The Evolutionist is a tale about an upper middle class housewife, Stacy, on the verge of madness. Her nights are plagued by dreams of dismembered and burning bodies in a post-apocalyptic death-scape and her days are filled with blinding headaches, unexplainable nose bleeds, and hallucinations.

With the help of Dr. Light, a very odd and aptly named psychiatrist, we learn that our protagonist is actually much more than an upper middle class housewife. So much more, in fact, that she may hold the key to coming (or not) of the end of the world.

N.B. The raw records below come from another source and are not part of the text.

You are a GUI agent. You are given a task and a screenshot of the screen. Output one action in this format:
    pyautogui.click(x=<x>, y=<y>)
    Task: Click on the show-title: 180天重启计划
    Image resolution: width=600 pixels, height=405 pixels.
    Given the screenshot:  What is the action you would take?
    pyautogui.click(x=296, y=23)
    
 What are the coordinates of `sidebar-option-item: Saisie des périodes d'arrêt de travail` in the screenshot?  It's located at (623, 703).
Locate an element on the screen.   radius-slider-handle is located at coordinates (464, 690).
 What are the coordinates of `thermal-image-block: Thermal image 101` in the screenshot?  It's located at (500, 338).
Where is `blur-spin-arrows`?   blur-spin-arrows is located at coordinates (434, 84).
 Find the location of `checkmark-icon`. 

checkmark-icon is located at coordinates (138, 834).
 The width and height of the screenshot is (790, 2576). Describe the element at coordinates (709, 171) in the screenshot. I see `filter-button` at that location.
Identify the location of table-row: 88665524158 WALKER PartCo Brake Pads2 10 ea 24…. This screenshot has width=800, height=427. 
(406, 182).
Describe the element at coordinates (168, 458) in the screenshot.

One of the book’s strengths is the balance between the bizarre and the ordinary. Stacy’s life is one of book clubs, lunch dates, and the duties of being a mom. But, underneath it all, there are waking dreams, terrifying nightmares, and a creeping loss of control. Unbeknownst to her husband and friends, she is quietly losing her mind.

My only criticism is that while the juxtaposing of strange and ordinary is superb, the ordinary is a bit too ordinary. I tend to be attracted to “flawed” characters. If Stacy had been anything beside a suburban housewife; a taxi driver with a drinking problem, a cop who is in love with a prostitute, a washed up boxer with a penchant for watercolors, it would have been more my speed, but that is a personal preference that probably says more about me than it does about the story or its author.

The bottom line is, The Evolutionist is a really good book. The pacing is great, the storyline is intriguing, and the ending is completely and wholly unexpected. It’s a paranormal thriller, it’s a horror mystery, it’s dark sci-fi, it’s chick lit with a twist, it’s a whole lot of things, but most importantly, it’s a damn good read.